CUPLIKAN DOKUMEN.
Rusia dan AS berhadapan di Dewan Keamanan PBB pada Senin (31/1) mengenai penumpukan tentara Moskow di perbatasan Ukraina, sementara negara-negara Barat meningkatkan dorongan diplomatik mereka untuk mencegah terjadinya konflik terbuka di Eropa. Pertemuan yang diusulkan oleh AS itu merupakan salah satu sesi PBB yang paling disorot dalam bertahun-tahun.
Pertemuan Rusia dan AS di PBB pada Senin (31/1) diadakan di tengah meningkatnya kekhawatiran akan kemungkinan invasi Rusia ke Ukraina, sesuatu yang dibantah oleh Moskow.
Presiden AS Joe Biden merilis pernyataan ketika perundingan dimulai. Ia memperingatkan Rusia bahwa negara itu akan menghadapi balasan yang keras, jika tidak mengupayakan solusi diplomatik.
"Apabila Rusia memilih untuk meninggalkan diplomasi dan menyerang Ukraina, Rusia akan menanggung akibatnya, dan akan menghadapi konsekuensi serius," ujar Biden seperti dilaporkan AFP.

DAFTAR TUGAS.
1. Sebutkan seluruh nama negara yang disebut dalam cuplikan dokumen di atas.
2. Terjemahkan kalimat berikut dari cuplikan dokumen ke dalam bahasa Inggris: "Pertemuan Rusia dan AS di PBB pada Senin (31/1) diadakan di tengah meningkatnya kekhawatiran akan kemungkinan invasi Rusia ke Ukraina, sesuatu yang dibantah oleh Moskow."
3. Lanjutkan berita tentang pertemuan Rusia dan AS di Dewan Keamanan PBB itu, dimulai setelah kalimat terakhirnya.

DATA YANG DISEDIAKAN.
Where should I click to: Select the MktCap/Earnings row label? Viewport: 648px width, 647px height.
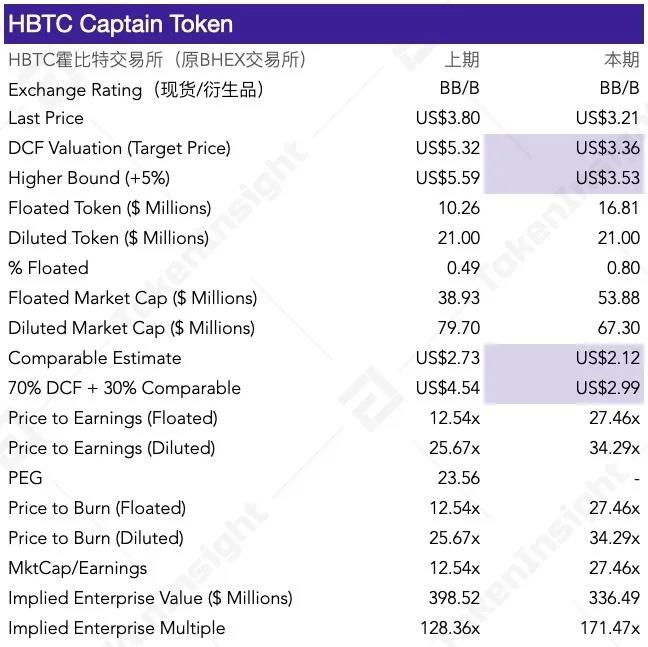coord(77,568)

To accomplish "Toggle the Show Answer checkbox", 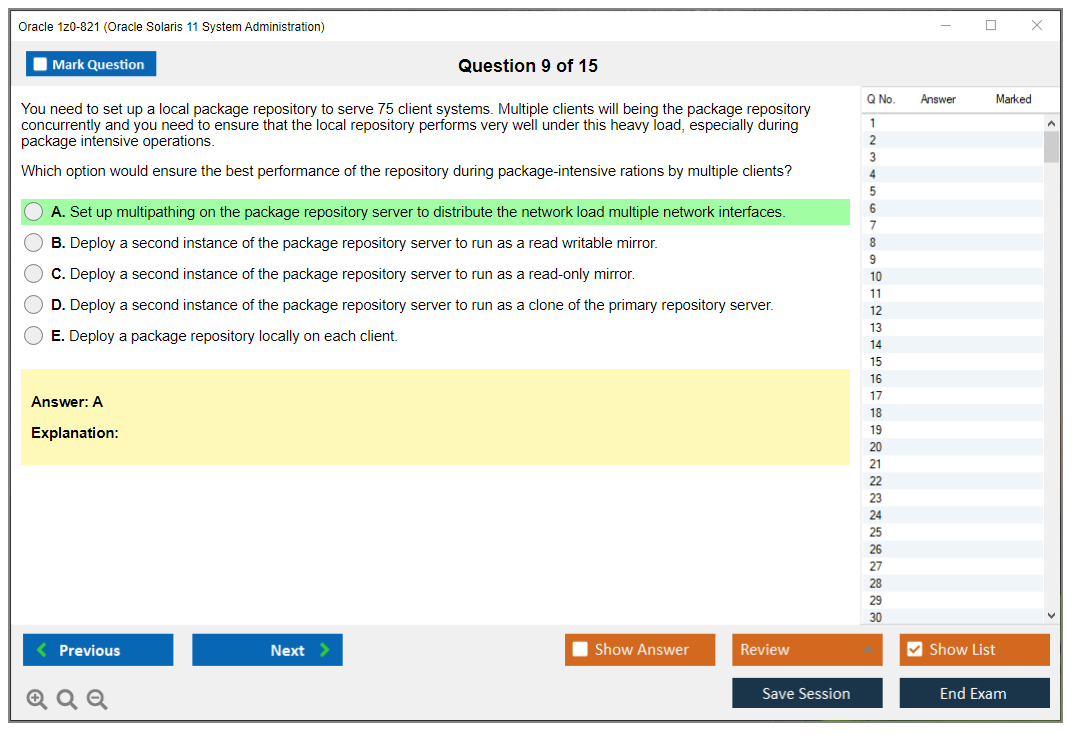I will click(581, 650).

PEMBAHASAN SOAL.
1. Rusia, AS, Ukraina

2. The meeting between Russia and the US at the UN on Monday (31/1) was held amid growing concerns about a possible Russian invasion of Ukraine, something Moscow has denied.

3.
Rusia telah berupaya mencegah diadakannya pertemuan Dewan Keamanan yang beranggotakan 15 negara itu. Duta Besar Rusia untuk PBB Vasily Nebenzya pada Senin (31/1) menuduh AS berusaha "membangkitkan histeria" dengan mendorong diadakannya debat itu.
"Ini sesuatu yang ingin mereka (AS) lakukan di dalam Dewan Keamanan. Para kolega di Dewan Keamanan ditempatkan pada situasi yang sangat sulit. Ini sangat membahayakan, ini histeria, bagi Ukraina," ujar Nebenzya.
Tapi Duta Besar AS untuk PBB Linda Thomas-Greenfield mengatakan pertemuan itu dapat dibenarkan karena adanya penumpukan tentara Rusia. Moskow telah menempatkan lebih dari 100.000 tentara serta persenjataan di sepanjang wilayah perbatasan timur dengan Ukraina.
Thomas-Greenfield menuduh Rusia juga hendak membangun kekuatan militernya di Belarus, sebagai bagian dari ancamannya terhadap Ukraina. "Rusia juga telah memindahkan hampir 5.000 tentara ke Belarus dengan rudal jarak dekat, pasukan khusus dan artileri anti-pesawat. Kami juga melihat bukti bahwa Rusia hendak meningkatkan jumlahnya menjadi lebih dari 30.000 tentara dekat perbatasan Belarus-Ukraina, dua jam dari Kyiv, pada awal Februari," ujarnya.
Langkah Rusia untuk menyetop pertemuan itu, ditolak. Sebanyak 10 dari 15 anggota DK PBB mendukung AS.
Sementara itu, senjata terus mengalir ke Ukraina, termasuk dari AS dan Inggris.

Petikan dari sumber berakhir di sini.